• **Task**:
Search the data for the string "pixel" and copy each line in which it appears.

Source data
|---|
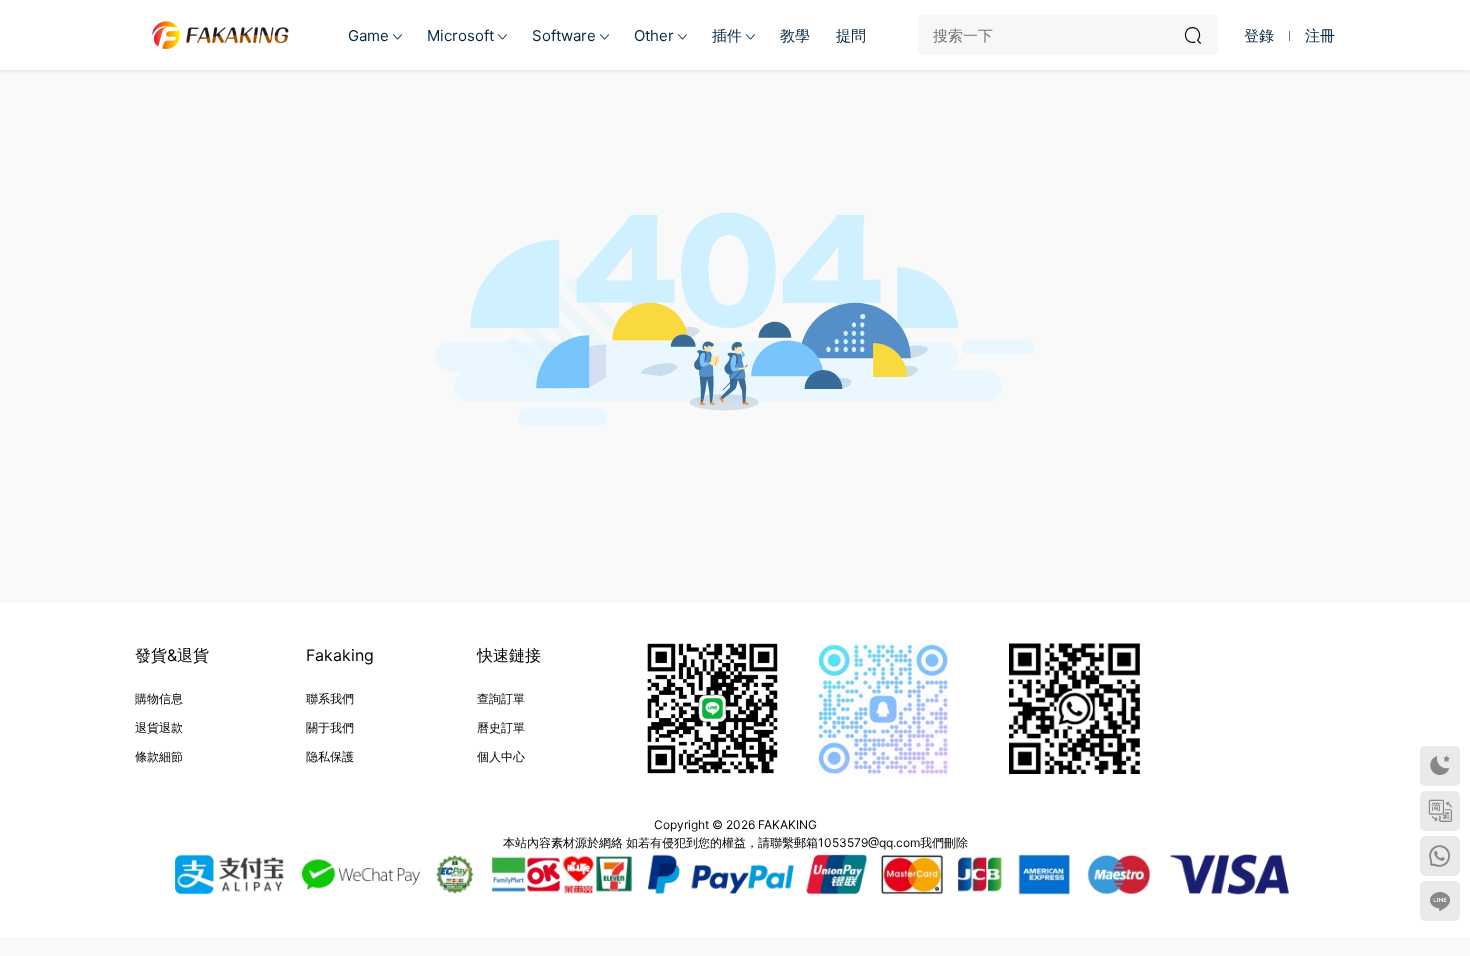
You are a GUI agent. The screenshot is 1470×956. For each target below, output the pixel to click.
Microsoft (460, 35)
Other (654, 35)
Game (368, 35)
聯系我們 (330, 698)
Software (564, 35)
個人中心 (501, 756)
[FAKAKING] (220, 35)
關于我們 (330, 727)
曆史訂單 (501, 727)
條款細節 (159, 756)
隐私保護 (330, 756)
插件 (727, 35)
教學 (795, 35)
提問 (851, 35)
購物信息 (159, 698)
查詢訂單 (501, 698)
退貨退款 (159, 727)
|---|
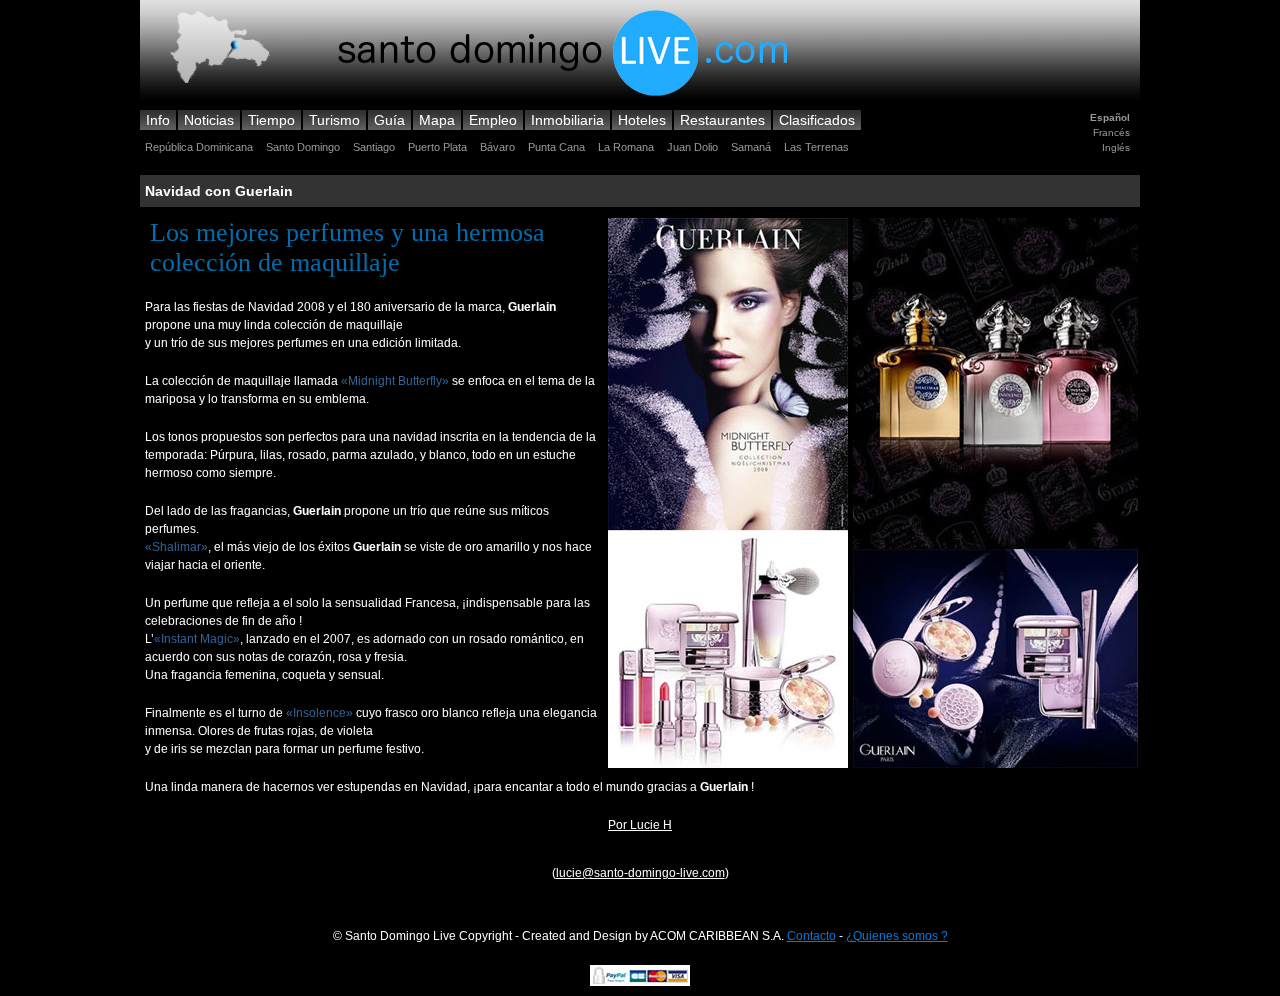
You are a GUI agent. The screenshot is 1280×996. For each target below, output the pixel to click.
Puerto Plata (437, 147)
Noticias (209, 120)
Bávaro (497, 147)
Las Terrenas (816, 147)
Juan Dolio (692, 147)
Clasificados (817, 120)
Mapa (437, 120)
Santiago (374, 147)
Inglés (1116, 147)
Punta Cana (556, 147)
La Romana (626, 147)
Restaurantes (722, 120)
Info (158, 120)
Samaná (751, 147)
|---|
• **Reply**:
You are a GUI agent. The screenshot is 1470×956. For each target below, output the pixel to click.
You are a GUI agent. The screenshot is 1280×996. For each target below, output the pixel to click.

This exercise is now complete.